Abstract
Ultrasound imaging is a safe, cost-effective, and real-time modality widely used for clinical diagnosis, providing information that ranges from anatomic structures in B-mode to blood flow dynamics in color Doppler imaging. Ultrasound molecular imaging (USMI) is an advanced technique that combines anatomic visualization with molecular-scale physiological information. In USMI, highly echogenic ultrasound contrast agents, comprising gas-filled microbubbles (MBs), are conjugated with ligands that bind to specific molecular biomarkers expressed on the vascular endothelium. The accumulated adherent MBs generate unique acoustic signatures that allow ultrasound detection and quantification of disease-related specific molecular biomarkers. In this dissertation, several ultrasound sequence designs and image processing methods are presented to enhance the accuracy of adherent MB signal detection and the spatial resolution of USMI.
The dynamics of adherent targeted MBs during the binding process were investigated under both optical and ultrasound conditions using in vitro phantom experiments.
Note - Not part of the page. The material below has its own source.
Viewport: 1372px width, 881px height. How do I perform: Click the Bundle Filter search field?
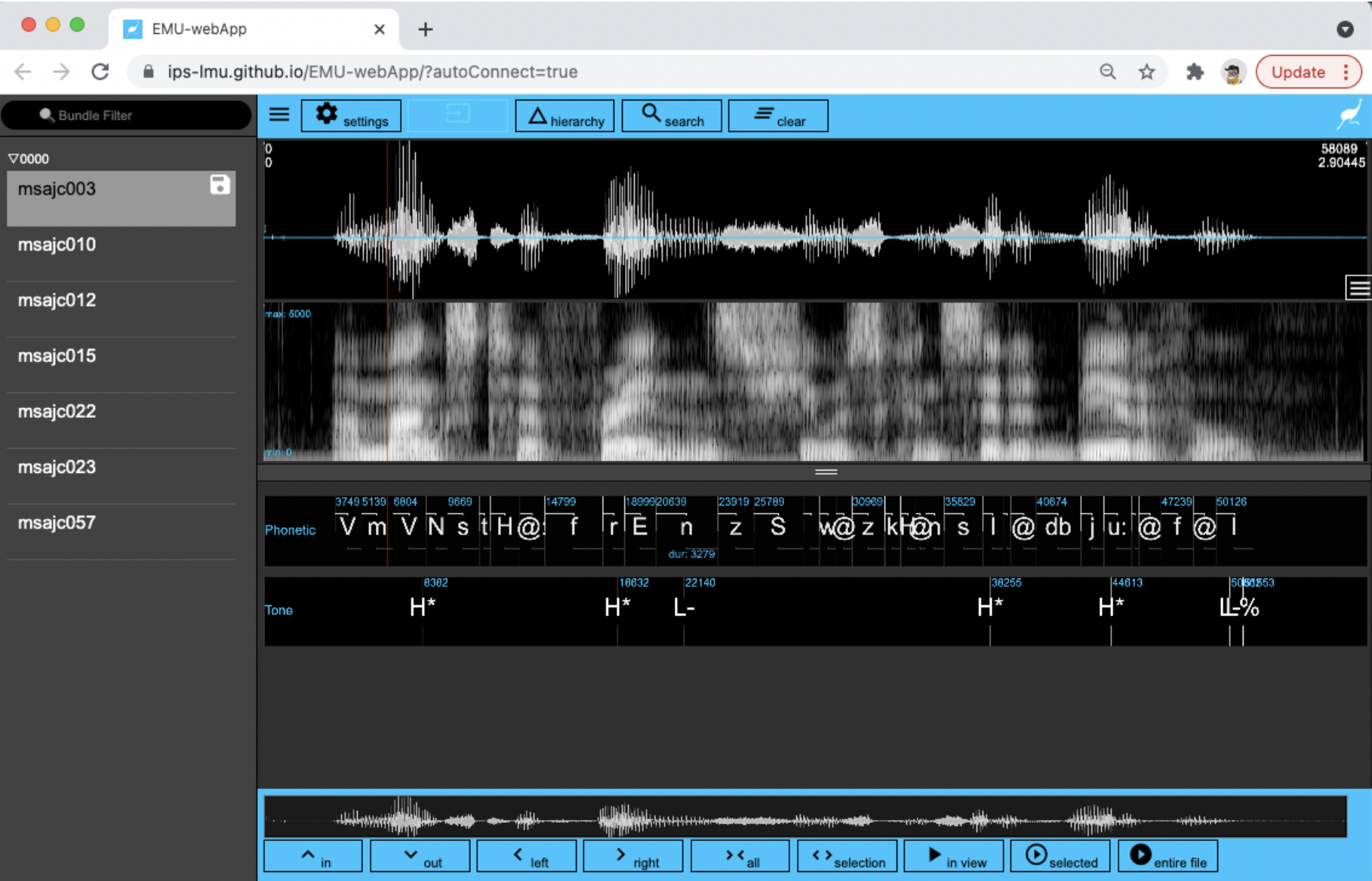(126, 115)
The motion of MBs was first observed and measured under a microscope, and subsequently tracked and quantified using ultrasound localization microscopy (ULM) method in Pulse Inversion (PI) contrast imaging. Adherent targeted MBs exhibited significantly lower velocities and distinct motion patterns compared to free-circulating MBs, demonstrating that the slow motion of adherent MBs results in their unique spatiotemporal signal characteristics, that can be differentiated in spatiotemporal filtering-based USMI.
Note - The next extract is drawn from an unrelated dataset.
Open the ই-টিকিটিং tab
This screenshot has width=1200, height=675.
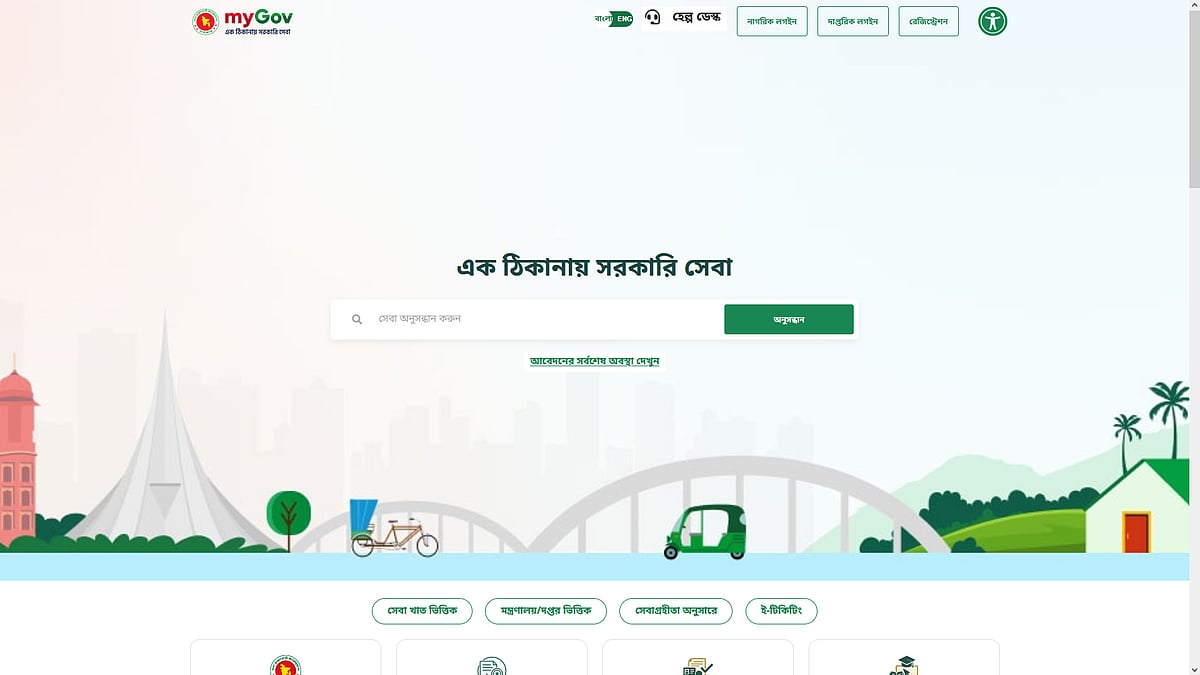click(x=781, y=611)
In relation to the in vivo validation of USMI, the modulated Acoustic Radiation Force (mARF) method was developed using a novel dual-probe imaging configuration to provide a rapid and effective measurement of the adherent MB signal intensity. Experiments in a murine abdominal aortic aneurysm (AAA) model with VEGFR-2-targeted MBs indicated that the mARF-based USMI can detect and assess AAA growth at early stages based on the signal intensity of adherent MBs.
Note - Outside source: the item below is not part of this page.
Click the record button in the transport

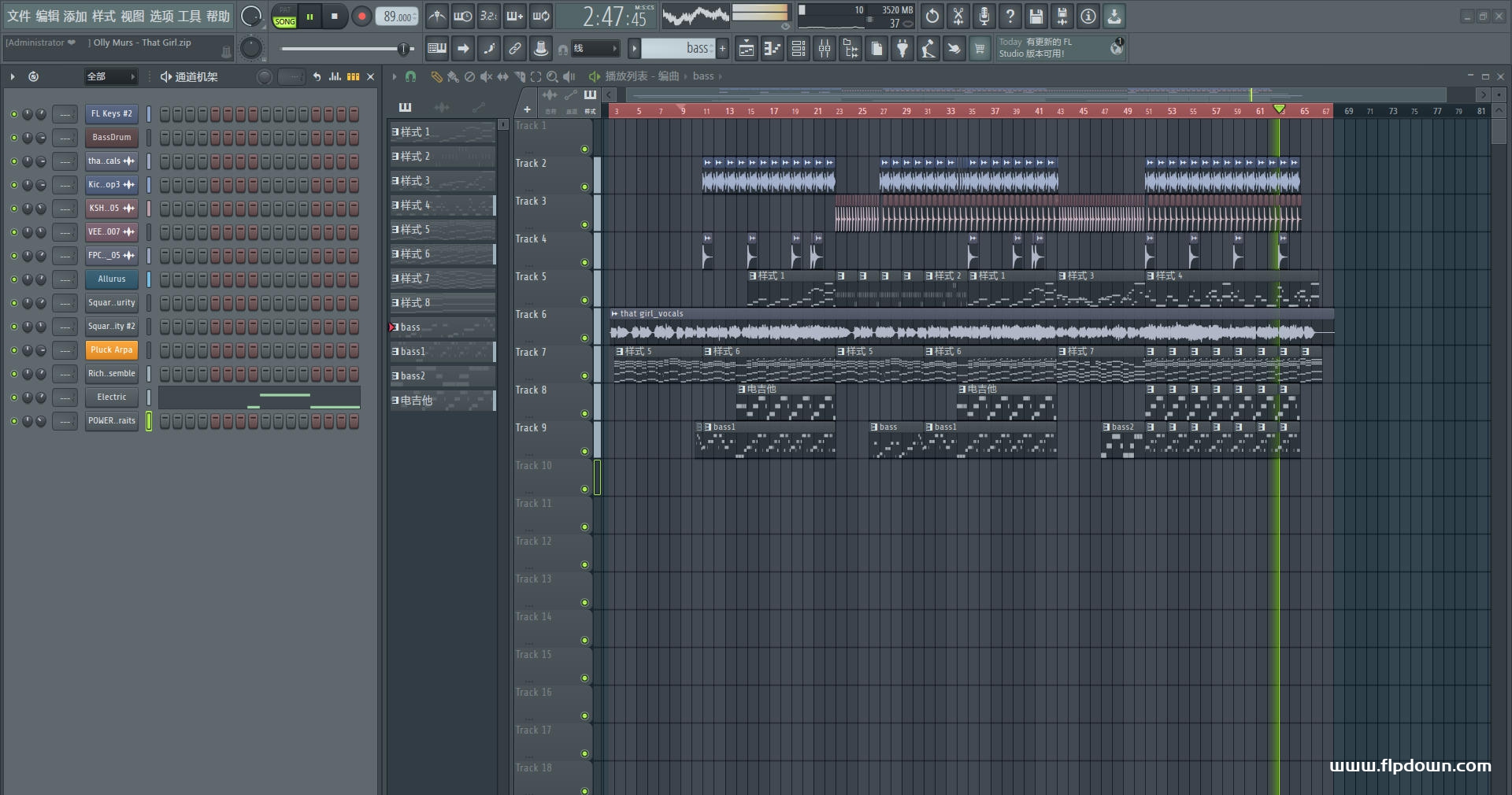coord(361,17)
To improve the spatial resolution of USMI, a new ultrasound sequence design, Incremental Burst Sequence (IBS), was developed to induce the population of polydisperse adherent targeted MBs to burst progressively, achieving the spatial separation of adherent MBs and allowing localization for high-resolution USMI (HR-USMI, resolved to ~50 micrometers). Furthermore, HR-USMI mappings were superimposed on the super-resolution tumor microvasculature mapping derived from ULM (resolved to <100 micrometers), providing diagnostic information that integrates molecular signatures and anatomic microvascular structures within a single high-resolution image.